◆ **TEXT SECTION**:
SPIE Advanced Lithography

Highlights from the 2017 weeklong event.

01 April 2017

The semiconductor industry’s progress on EUV lithography was a recurring theme at SPIE Advanced Lithography this year.

In presentations at the weeklong event in San Jose, CA (USA) 26 February through 2 March, representatives from ASML, Intel, KLA-Tencor, JSR Corp, IMEC, Samsung, and other organizations all emphasized the progress being made toward manufacturing computer chips using sub-10nm node lithography.

An invited talk on ASML’s new EUV scanner and three plenary talks at the beginning of the week set the stage for much discussion about when, where, and how — plus the occasional if — the next generation of lithography tools will enable high-volume and high-throughput manufacturing at an EUV wavelength of about 13.5 nm.

A recording of a talk by SPIE member Mark van de Kerkhof of ASML on the company’s NXE:3400B EUV scanner and enabling sub-10-nm-node lithography is one of several presentations that SPIE is making available on the SPIE Newsroom and/or the SPIE Digital Library. The scanner is ASML’s first that can produce 125 wafers/hour, the throughput rate needed in production fabs.

SPIE Fellow Donis Flagello (holding award) received the 2017 SPIE Frits Zernike Award in Microlithography during SPIE Advanced Lithography. At right is Bruce Smith, symposium chair. To Flagello’s left are SPIE CEO Eugene Arthurs and Will Conley, symposium cochair.

◆ **EXERCISE GOAL**:
Retype everything in the lithography article from "The semiconductor industry’s" down to "sub-10nm node lithography.", keeping every character unchanged. The listing that follows was drawn from a separate source, not from the lithography article.

◆ **INFORMATION PROVIDED**:
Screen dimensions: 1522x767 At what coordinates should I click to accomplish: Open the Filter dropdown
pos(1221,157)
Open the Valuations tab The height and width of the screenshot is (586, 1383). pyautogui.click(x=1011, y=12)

◆ **RESULT OF THIS TASK**:
The semiconductor industry’s progress on EUV lithography was a recurring theme at SPIE Advanced Lithography this year.

In presentations at the weeklong event in San Jose, CA (USA) 26 February through 2 March, representatives from ASML, Intel, KLA-Tencor, JSR Corp, IMEC, Samsung, and other organizations all emphasized the progress being made toward manufacturing computer chips using sub-10nm node lithography.